» **Document excerpt**
--- START ---
Chinese 'Icefog' gang attacks Asian countries using 'hit and run' APTs

Traced to clutch of past attacks

Kaspersky Lab has identified another Chinese APT campaign. Dubbed 'Icefog', the largely Japanese, Taiwanese and South Korean targets included a well-publicised attack on Japan's House of Representatives in 2011.

Kaspersky Lab and others have released a steady stream of research on what is starting to look like a thriving mostly Chinese industry selling hacking expertise and espionage to governments.

In recent weeks, Symantec published a paper on a major hacking-for-hire group it called 'Hidden Lynx' responsible for a large number of attacks while Kaspersky itself has uncovered evidence that North Korea was trying its hand at the same chicanery with its 'Kimsuky' Trojan.

Judging from Kaspersky's latest research, Icefog looks like a smaller player than Hidden Lynx or the notorious Comment Crew/APT1 convincingly blamed for a hugely successful raid on defence contractor QinetiQ.

At first Icefog doesn't look particularly innovative, pivoting on the same collection of tried and trusted spear-phishing and software exploit via email attacks techniques as every other APT campaign yet discovered. The aim is to gather address books, user credentials, and documents, including those created by Office and the South Korean Hangul word processor.

One interesting variation is a 'Macfog' beta variant targeting 64-bit OS X users. Seeded through Chinese bulletin boards to several hundred victims and masquerading as a graphics application, Kaspersky speculates that this might be a test run for a more featured version designed to attack the platform in a future version.
--- END ---
» **Direction 1**
Answer these questions using the Icefog article:
(a) Which legislative body was hit by a well-publicized attack in 2011?
(b) What name did Symantec give the hacking-for-hire group in its paper?
(c) What kind of program does the Macfog variant pose as?
» **Direction 2**
Return the stretch of the Icefog article from "Kaspersky Lab and" through "its 'Kimsuky' Trojan.", copied word for word.
Rely only on the Icefog article for what follows, not on outside knowledge.

» **Stored data**
--- START ---
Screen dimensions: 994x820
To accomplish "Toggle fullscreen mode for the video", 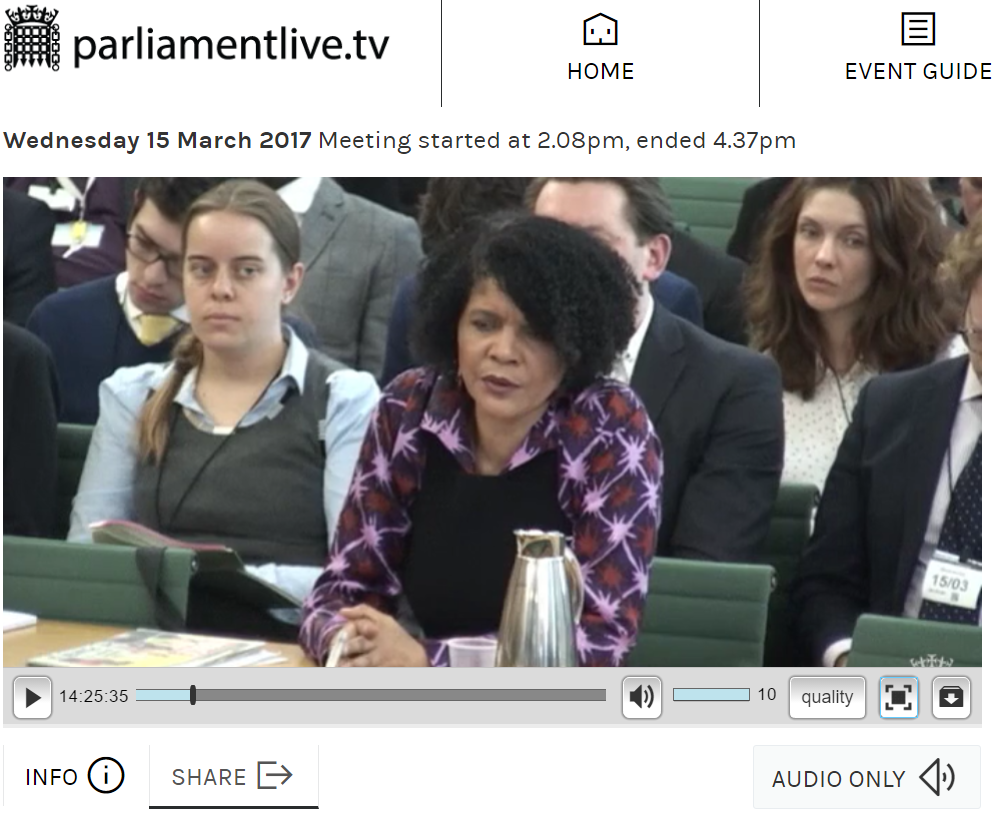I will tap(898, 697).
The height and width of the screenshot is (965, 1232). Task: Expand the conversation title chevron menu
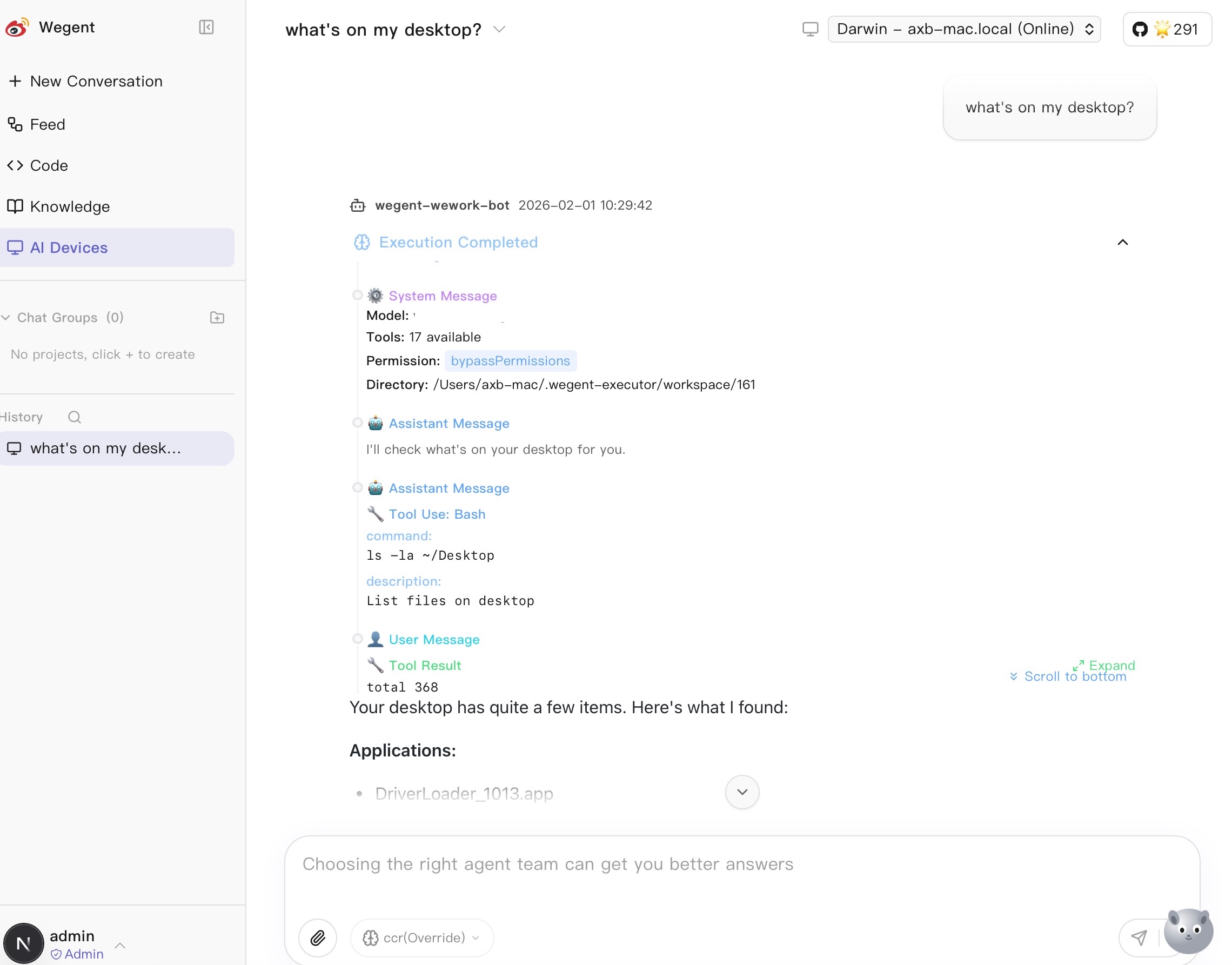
--- END ---
» **Task solution 1**
(a) Japan's House of Representatives
(b) Hidden Lynx
(c) A graphics application

» **Task solution 2**
Kaspersky Lab and others have released a steady stream of research on what is starting to look like a thriving mostly Chinese industry selling hacking expertise and espionage to governments.

In recent weeks, Symantec published a paper on a major hacking-for-hire group it called 'Hidden Lynx' responsible for a large number of attacks while Kaspersky itself has uncovered evidence that North Korea was trying its hand at the same chicanery with its 'Kimsuky' Trojan.